◆ **EXERCISE DESCRIPTION**:
Retyping should cover only the lines from the one containing "Task: Click the purple figure site logo" through the final line of the records, with pictures omitted.

◆ **SOURCE RECORDS**:
******
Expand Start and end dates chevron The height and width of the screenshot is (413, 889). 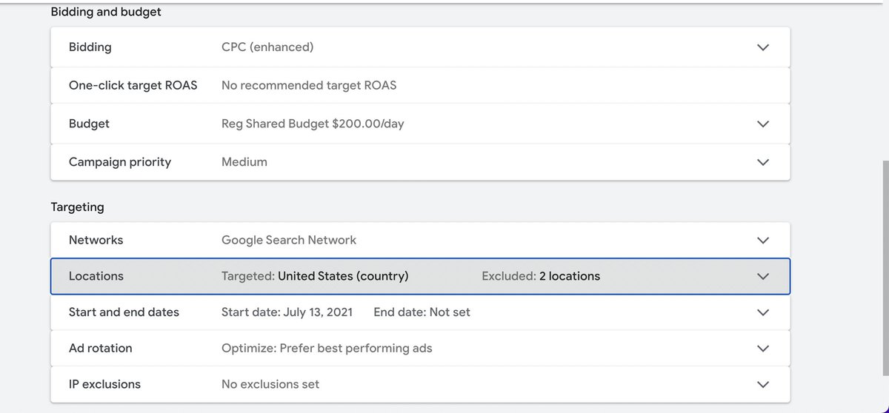click(x=763, y=312)

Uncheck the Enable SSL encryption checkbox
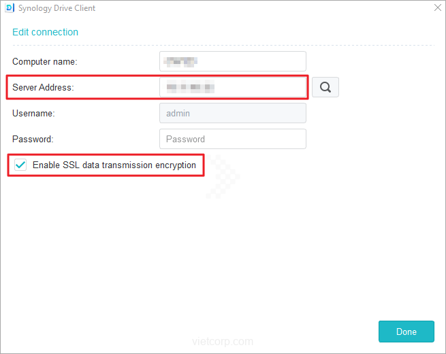coord(21,165)
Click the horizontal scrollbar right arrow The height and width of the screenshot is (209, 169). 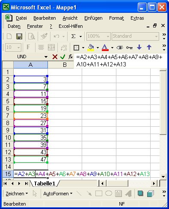(x=154, y=183)
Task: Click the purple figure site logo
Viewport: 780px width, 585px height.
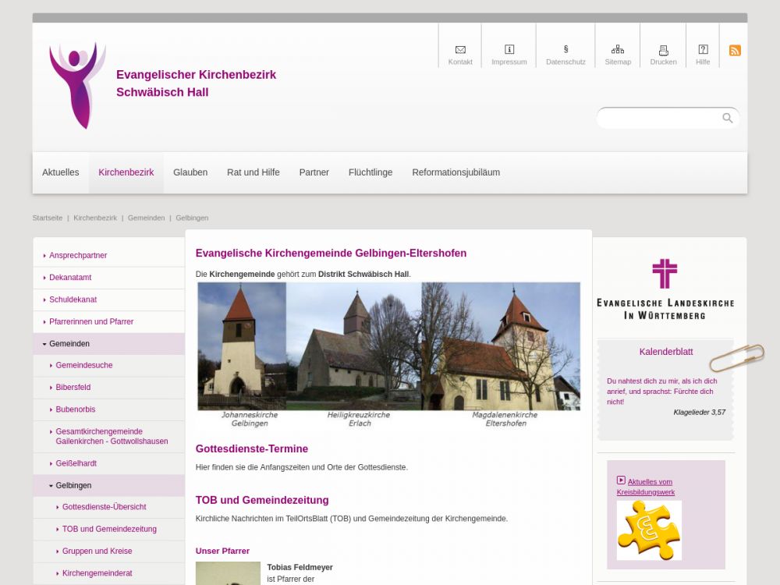Action: pos(76,85)
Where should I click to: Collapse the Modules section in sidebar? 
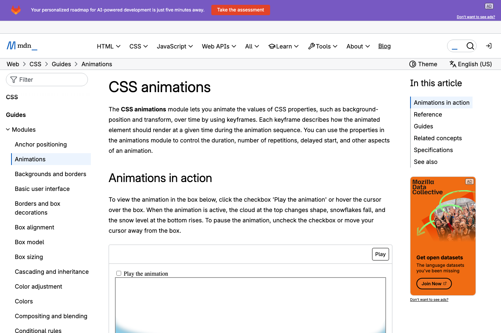coord(7,130)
******
◆ **YOUR SOLUTION**:
Task: Click the purple figure site logo
Viewport: 780px width, 585px height.
Action: pos(76,85)
Where should I click to: Collapse the Modules section in sidebar? 
coord(7,130)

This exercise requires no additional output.